La guerre au Moyen-Orient pousse Trump à envisager un assouplissement des sanctions antirusses
Le président américain Donald Trump a évoqué la possibilité d’un allègement partiel des sanctions imposées à « un certain nombre de pays » (en réalité : la Russie) en lien avec le pétrole. Il s’est entretenu par téléphone avec Vladimir Poutine pour la première fois depuis décembre 2025. Cette annonce intervient dans un contexte de nouvelles alarmantes pour l’économie américaine en provenance du Golfe persique. Le conflit entre les États-Unis et Israël, d’une part, et l’Iran, d’autre part, s’envenime. Les Iraniens tentent de bloquer le détroit d’Ormuz, voie de passage essentielle pour l’approvisionnement en pétrole. Le nouveau guide suprême iranien, Mojtaba Khamenei, est déterminé à maintenir une confrontation ferme avec les États-Unis. Ces derniers, de leur côté, intensifient leurs frappes sur le territoire iranien. Cette situation fait grimper les prix du pétrole (et, par conséquent, ceux de l’essence pour les consommateurs américains), contraignant Trump à envisager une réduction des sanctions en cette année électorale. Toutefois, la capacité du président américain à assouplir les sanctions est limitée par la législation américaine et le contexte politique actuel.

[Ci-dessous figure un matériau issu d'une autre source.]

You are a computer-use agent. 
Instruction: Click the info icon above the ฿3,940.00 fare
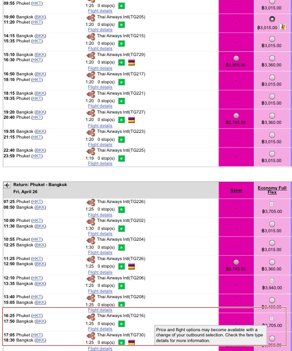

Je pense qu’il ne serait pas dans l’intérêt stratégique de Moscou de profiter de la levée des sanctions pour alimenter le marché de certaines zones. L’Iran compte sur cette tension sur l’énergie qu’il a fortement créée en fermant le détroit d’Ormuz, C’est l’une de ses armes principales, qui vise à faire réagir la communauté internationale et plus particulièrement les alliés de Trump pour faire cesser les combats. Aller contre cette stratégie serait réellement mettre l’Iran en plus grand danger et soutenir l’agression américano israélienne. Le besoin de ressources financières est évidemment à prendre en compte mais Poutine pourrait plutôt envisager à protéger la flotte qui transporte son pétrole pour pouvoir le vendre que profiter d’une levée provisoire des sanctions au risque d’apparaître comme un opportuniste sans scrupule prêt à sacrifier un allié pour un petit os que le maître lui reprendra aussitôt. L’enjeu n’est pas que militaire et national pour la Russie, elle a besoin que ses partenaires à travers le monde croient en ses principes si elle veut les rallier à la vision d’un monde multipolaire.